Data extracts:
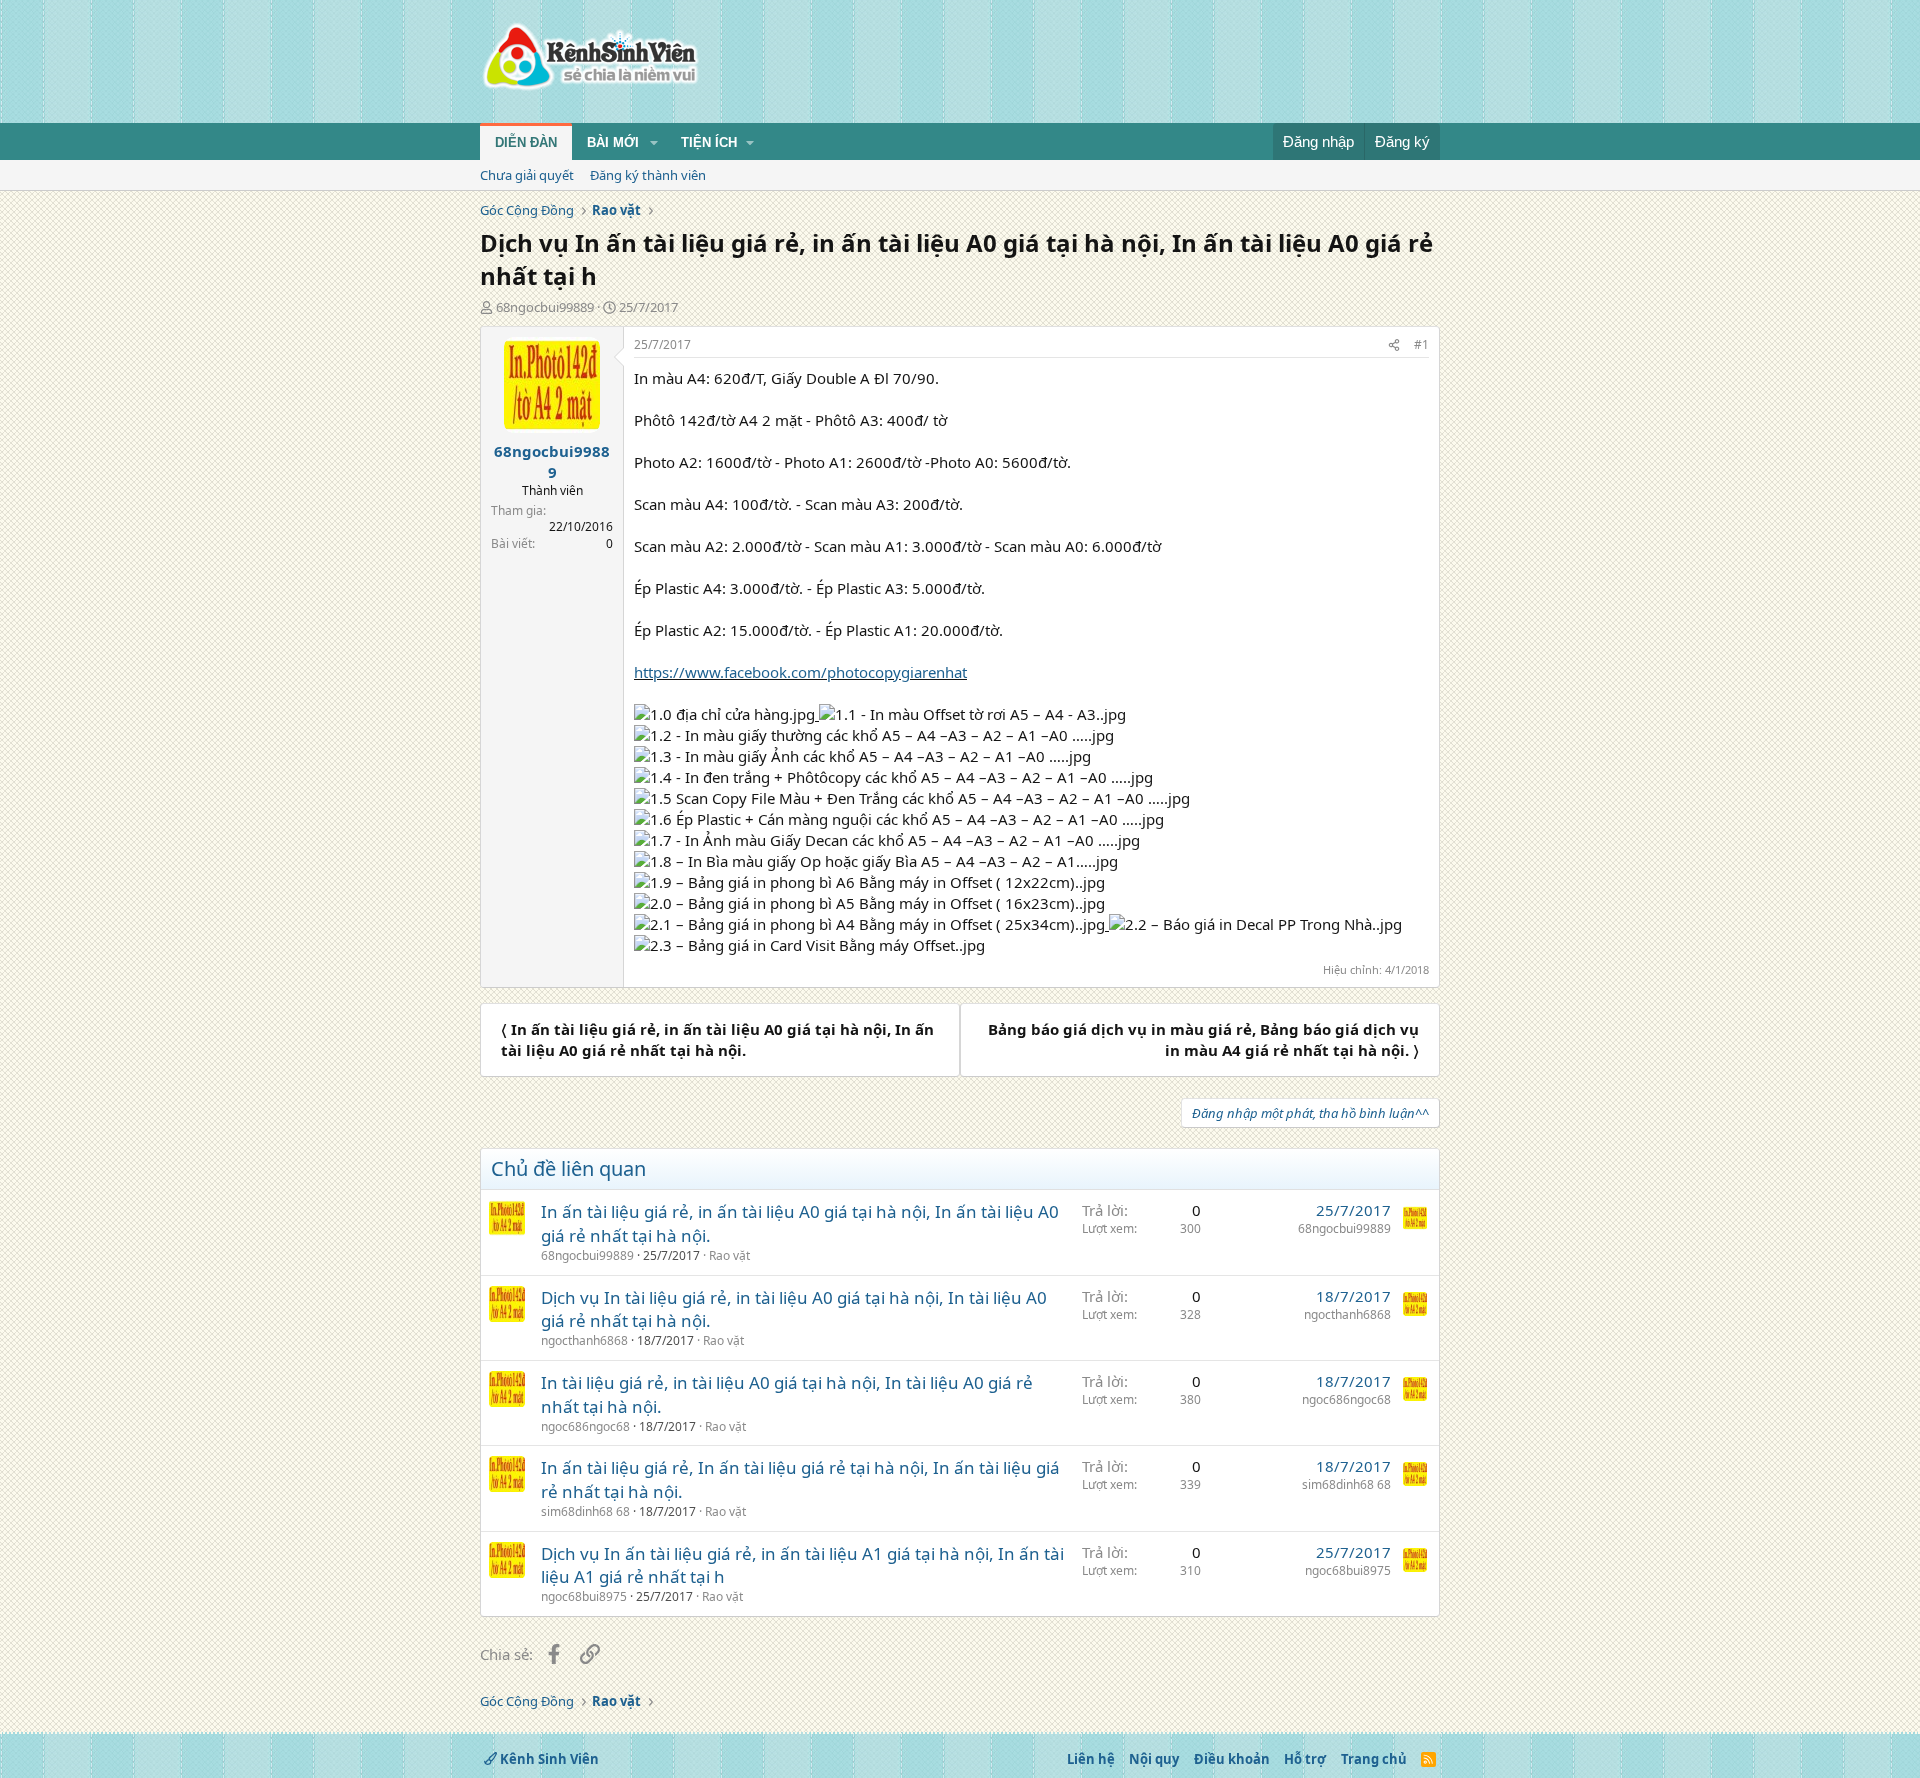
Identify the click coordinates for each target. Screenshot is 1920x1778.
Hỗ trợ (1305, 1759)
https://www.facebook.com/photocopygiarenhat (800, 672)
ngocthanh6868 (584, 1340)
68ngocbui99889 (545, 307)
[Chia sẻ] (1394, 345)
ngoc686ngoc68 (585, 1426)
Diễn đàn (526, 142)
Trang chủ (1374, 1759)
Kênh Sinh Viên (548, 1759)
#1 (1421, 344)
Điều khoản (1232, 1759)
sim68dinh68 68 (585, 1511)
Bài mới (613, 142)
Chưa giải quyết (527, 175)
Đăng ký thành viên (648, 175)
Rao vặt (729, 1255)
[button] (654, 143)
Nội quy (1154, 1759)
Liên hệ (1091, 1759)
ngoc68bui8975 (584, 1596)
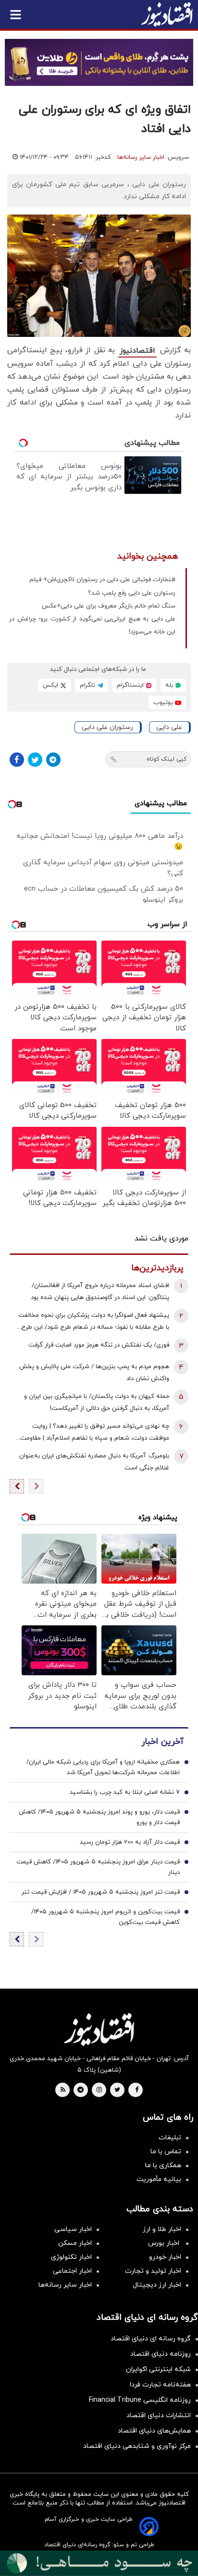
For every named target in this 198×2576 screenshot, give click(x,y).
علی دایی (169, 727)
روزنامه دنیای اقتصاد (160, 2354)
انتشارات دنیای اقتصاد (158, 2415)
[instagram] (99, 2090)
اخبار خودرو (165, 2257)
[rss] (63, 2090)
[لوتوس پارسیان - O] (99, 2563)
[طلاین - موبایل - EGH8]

---

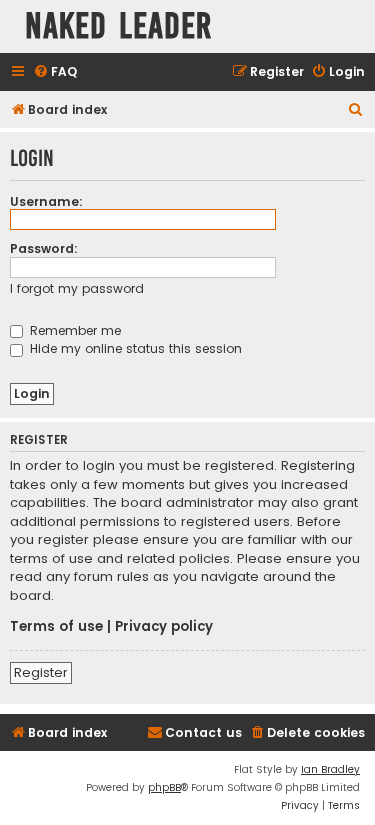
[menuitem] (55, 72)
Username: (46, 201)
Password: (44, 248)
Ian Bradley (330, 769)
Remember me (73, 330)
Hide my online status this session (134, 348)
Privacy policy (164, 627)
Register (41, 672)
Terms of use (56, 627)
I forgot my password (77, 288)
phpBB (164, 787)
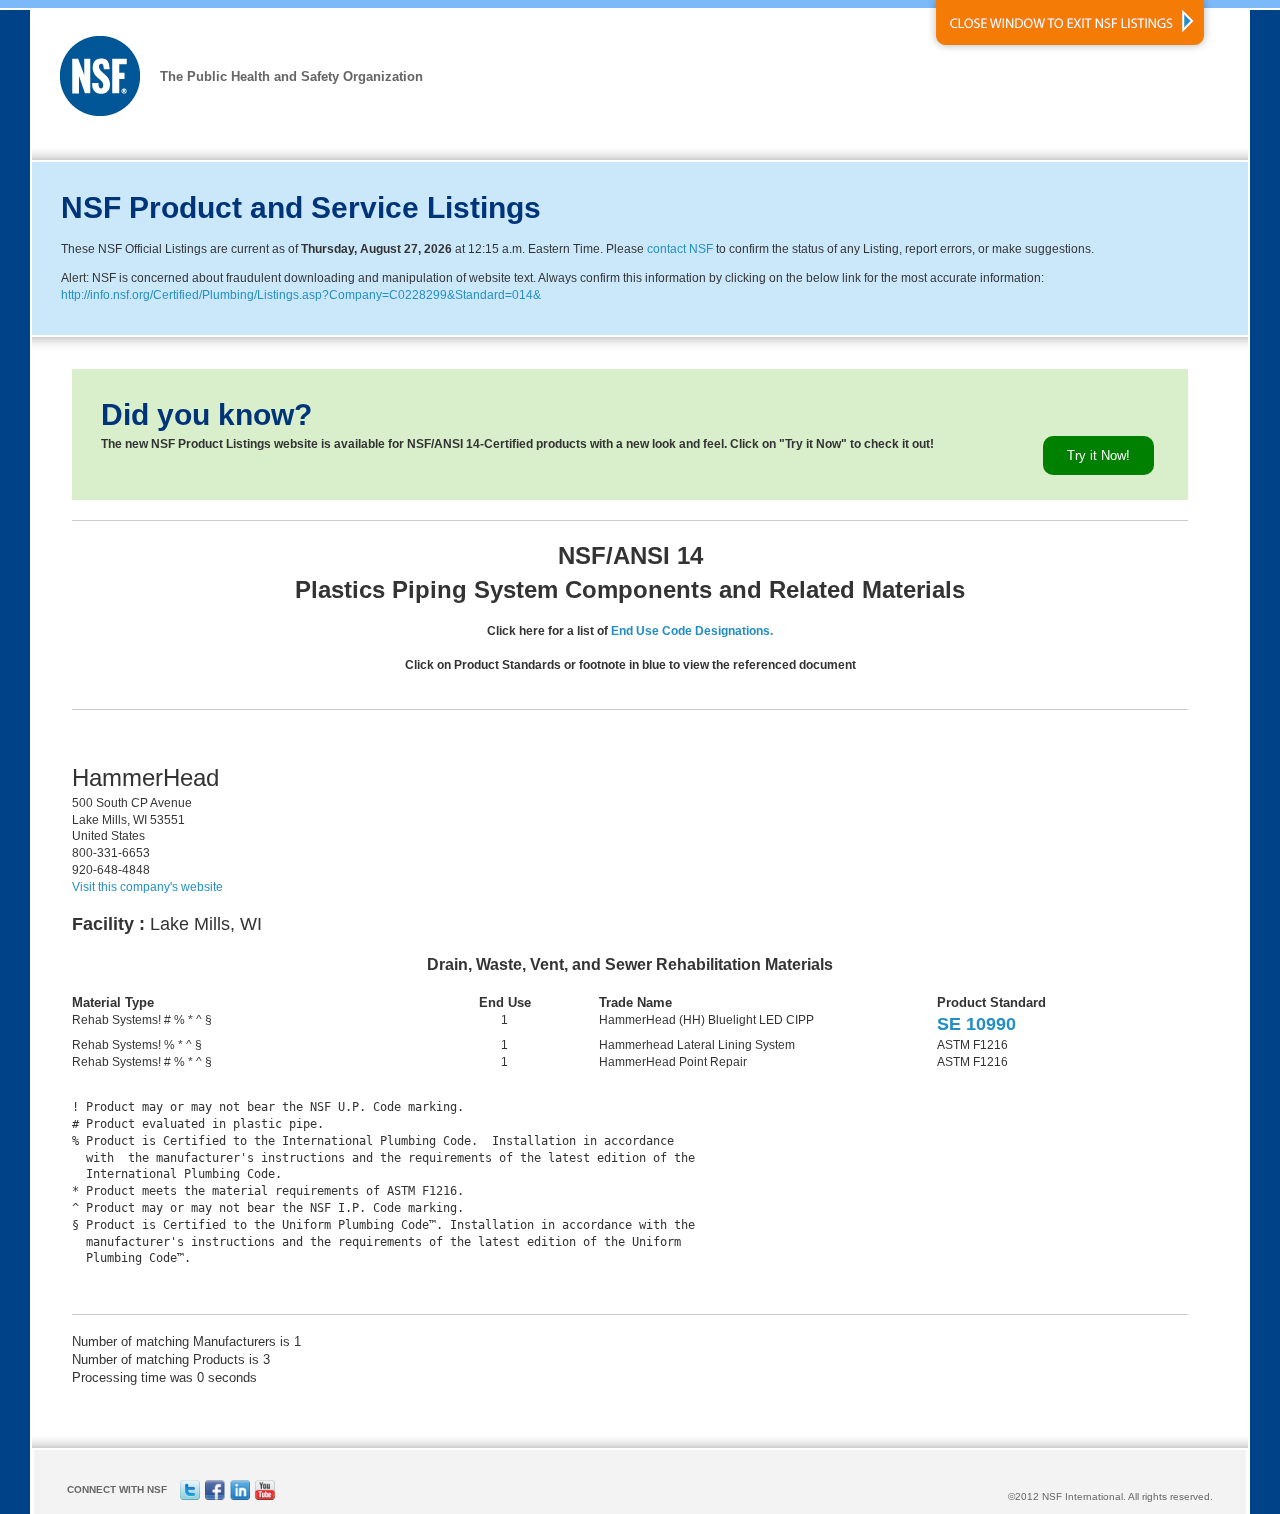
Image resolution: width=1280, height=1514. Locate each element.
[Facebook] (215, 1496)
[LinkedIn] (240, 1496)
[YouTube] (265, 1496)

---

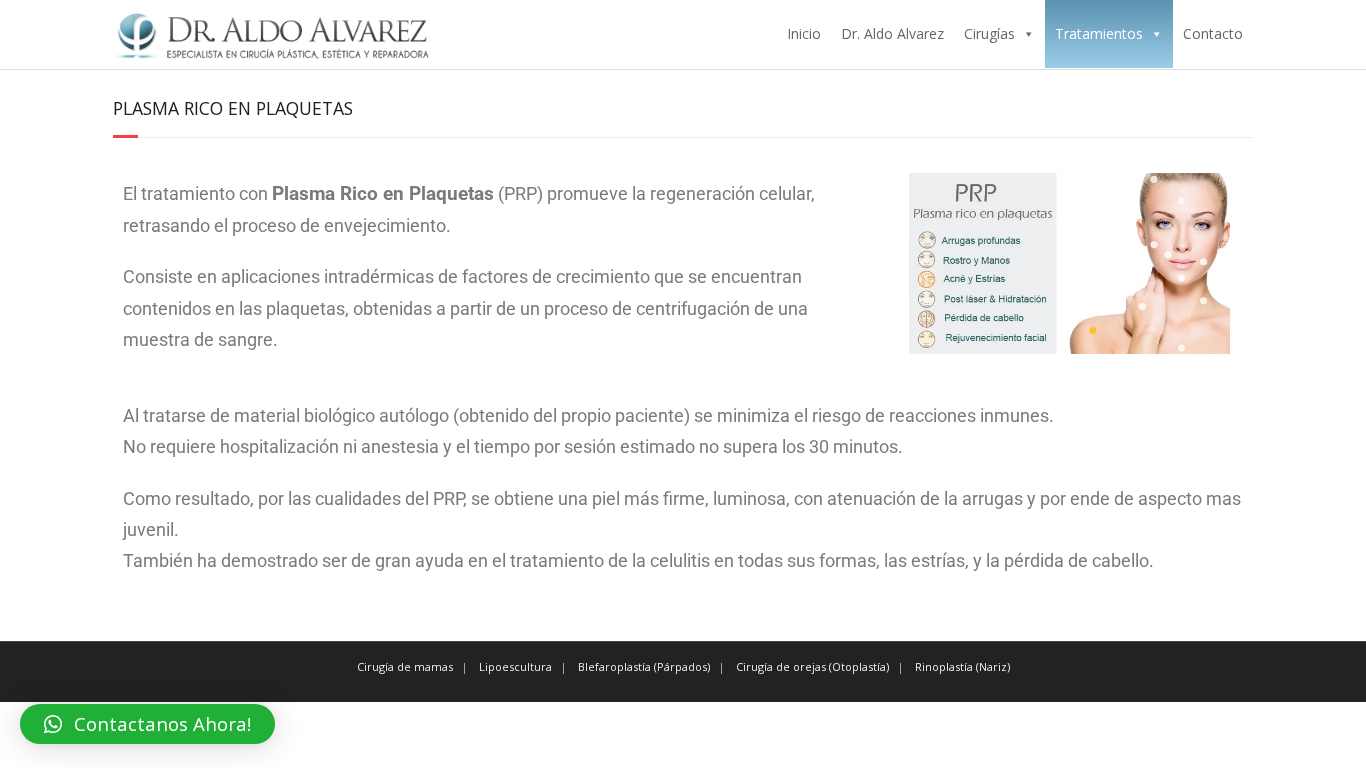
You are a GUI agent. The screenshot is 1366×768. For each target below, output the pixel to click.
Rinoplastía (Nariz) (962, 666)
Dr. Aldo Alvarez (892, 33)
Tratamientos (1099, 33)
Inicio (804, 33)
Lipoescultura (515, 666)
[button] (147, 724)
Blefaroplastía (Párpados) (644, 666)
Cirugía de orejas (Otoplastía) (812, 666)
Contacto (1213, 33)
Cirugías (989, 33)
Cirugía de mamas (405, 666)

What to work on: "click" is the string to look for; please copy every line of the records above where it appears.

Answer for this exercise:
Identify the click coordinates for each target. Screenshot is 1920x1778.
For every named target in this 198×2576 screenshot, give click(x,y).
You are a GUI agent. The screenshot is 1366×768. For each target below, output the pixel to click.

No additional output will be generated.